EXERCISE AIM => The whole listing is to be reproduced exactly as given.

++++ INPUT DATA ++++

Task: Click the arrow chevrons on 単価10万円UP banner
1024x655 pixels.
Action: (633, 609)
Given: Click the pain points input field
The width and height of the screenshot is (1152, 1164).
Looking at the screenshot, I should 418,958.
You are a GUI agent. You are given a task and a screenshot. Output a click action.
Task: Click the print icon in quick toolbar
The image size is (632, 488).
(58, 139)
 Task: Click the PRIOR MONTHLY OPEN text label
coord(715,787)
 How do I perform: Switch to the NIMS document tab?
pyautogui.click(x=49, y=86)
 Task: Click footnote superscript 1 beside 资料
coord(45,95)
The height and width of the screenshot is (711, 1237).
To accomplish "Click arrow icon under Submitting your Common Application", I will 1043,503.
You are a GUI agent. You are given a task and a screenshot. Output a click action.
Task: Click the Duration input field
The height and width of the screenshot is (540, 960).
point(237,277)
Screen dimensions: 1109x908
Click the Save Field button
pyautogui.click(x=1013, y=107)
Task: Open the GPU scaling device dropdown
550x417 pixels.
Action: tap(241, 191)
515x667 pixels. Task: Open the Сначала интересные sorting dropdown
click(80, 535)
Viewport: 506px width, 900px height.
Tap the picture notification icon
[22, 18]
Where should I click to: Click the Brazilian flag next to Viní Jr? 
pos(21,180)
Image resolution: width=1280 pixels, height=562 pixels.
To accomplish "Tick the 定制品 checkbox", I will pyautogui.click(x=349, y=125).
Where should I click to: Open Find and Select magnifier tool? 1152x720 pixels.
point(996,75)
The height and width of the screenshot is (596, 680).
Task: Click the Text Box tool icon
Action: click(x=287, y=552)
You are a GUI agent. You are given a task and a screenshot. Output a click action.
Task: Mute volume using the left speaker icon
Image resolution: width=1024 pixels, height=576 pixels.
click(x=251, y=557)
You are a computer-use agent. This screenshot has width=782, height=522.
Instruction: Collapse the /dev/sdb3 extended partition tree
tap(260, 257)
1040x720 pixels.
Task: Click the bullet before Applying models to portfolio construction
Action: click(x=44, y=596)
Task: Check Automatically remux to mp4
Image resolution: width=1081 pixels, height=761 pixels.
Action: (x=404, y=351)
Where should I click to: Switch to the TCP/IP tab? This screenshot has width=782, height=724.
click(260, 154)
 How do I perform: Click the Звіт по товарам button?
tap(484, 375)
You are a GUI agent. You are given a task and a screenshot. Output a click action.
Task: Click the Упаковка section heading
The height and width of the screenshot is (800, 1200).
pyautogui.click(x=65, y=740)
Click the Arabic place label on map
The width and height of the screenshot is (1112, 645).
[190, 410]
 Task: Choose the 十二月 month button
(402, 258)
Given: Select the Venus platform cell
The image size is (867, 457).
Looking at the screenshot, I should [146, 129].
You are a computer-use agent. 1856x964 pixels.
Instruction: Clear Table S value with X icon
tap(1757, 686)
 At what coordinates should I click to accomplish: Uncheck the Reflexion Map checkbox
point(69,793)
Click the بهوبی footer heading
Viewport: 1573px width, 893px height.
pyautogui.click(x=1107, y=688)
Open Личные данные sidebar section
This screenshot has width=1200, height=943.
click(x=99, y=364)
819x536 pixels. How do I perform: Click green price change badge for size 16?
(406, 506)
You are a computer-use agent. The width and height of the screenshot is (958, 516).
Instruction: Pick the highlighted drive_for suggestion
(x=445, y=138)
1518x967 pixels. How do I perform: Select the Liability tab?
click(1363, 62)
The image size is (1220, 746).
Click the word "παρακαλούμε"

++++

ANSWER BELOW =>
Task: Click the arrow chevrons on 単価10万円UP banner
1024x655 pixels.
Action: (633, 609)
Given: Click the pain points input field
The width and height of the screenshot is (1152, 1164).
Looking at the screenshot, I should 418,958.
You are a GUI agent. You are given a task and a screenshot. Output a click action.
Task: Click the print icon in quick toolbar
The image size is (632, 488).
(58, 139)
 Task: Click the PRIOR MONTHLY OPEN text label
coord(715,787)
 How do I perform: Switch to the NIMS document tab?
pyautogui.click(x=49, y=86)
 Task: Click footnote superscript 1 beside 资料
coord(45,95)
The height and width of the screenshot is (711, 1237).
To accomplish "Click arrow icon under Submitting your Common Application", I will 1043,503.
You are a GUI agent. You are given a task and a screenshot. Output a click action.
Task: Click the Duration input field
The height and width of the screenshot is (540, 960).
point(237,277)
Screen dimensions: 1109x908
Click the Save Field button
pyautogui.click(x=1013, y=107)
Task: Open the GPU scaling device dropdown
550x417 pixels.
Action: tap(241, 191)
515x667 pixels. Task: Open the Сначала интересные sorting dropdown
click(80, 535)
Viewport: 506px width, 900px height.
Tap the picture notification icon
[22, 18]
Where should I click to: Click the Brazilian flag next to Viní Jr? 
pos(21,180)
Image resolution: width=1280 pixels, height=562 pixels.
To accomplish "Tick the 定制品 checkbox", I will pyautogui.click(x=349, y=125).
Where should I click to: Open Find and Select magnifier tool? 1152x720 pixels.
point(996,75)
The height and width of the screenshot is (596, 680).
Task: Click the Text Box tool icon
Action: click(x=287, y=552)
You are a GUI agent. You are given a task and a screenshot. Output a click action.
Task: Mute volume using the left speaker icon
Image resolution: width=1024 pixels, height=576 pixels.
click(x=251, y=557)
You are a computer-use agent. This screenshot has width=782, height=522.
Instruction: Collapse the /dev/sdb3 extended partition tree
tap(260, 257)
1040x720 pixels.
Task: Click the bullet before Applying models to portfolio construction
Action: click(x=44, y=596)
Task: Check Automatically remux to mp4
Image resolution: width=1081 pixels, height=761 pixels.
Action: (x=404, y=351)
Where should I click to: Switch to the TCP/IP tab? This screenshot has width=782, height=724.
click(260, 154)
 How do I perform: Click the Звіт по товарам button?
tap(484, 375)
You are a GUI agent. You are given a task and a screenshot. Output a click action.
Task: Click the Упаковка section heading
The height and width of the screenshot is (800, 1200).
pyautogui.click(x=65, y=740)
Click the Arabic place label on map
The width and height of the screenshot is (1112, 645).
[190, 410]
 Task: Choose the 十二月 month button
(402, 258)
Given: Select the Venus platform cell
The image size is (867, 457).
Looking at the screenshot, I should [146, 129].
You are a computer-use agent. 1856x964 pixels.
Instruction: Clear Table S value with X icon
tap(1757, 686)
 At what coordinates should I click to accomplish: Uncheck the Reflexion Map checkbox
point(69,793)
Click the بهوبی footer heading
Viewport: 1573px width, 893px height.
pyautogui.click(x=1107, y=688)
Open Личные данные sidebar section
This screenshot has width=1200, height=943.
click(x=99, y=364)
819x536 pixels. How do I perform: Click green price change badge for size 16?
(406, 506)
You are a computer-use agent. The width and height of the screenshot is (958, 516).
Instruction: Pick the highlighted drive_for suggestion
(x=445, y=138)
1518x967 pixels. How do I perform: Select the Liability tab?
click(1363, 62)
The image size is (1220, 746).
Click the word "παρακαλούμε"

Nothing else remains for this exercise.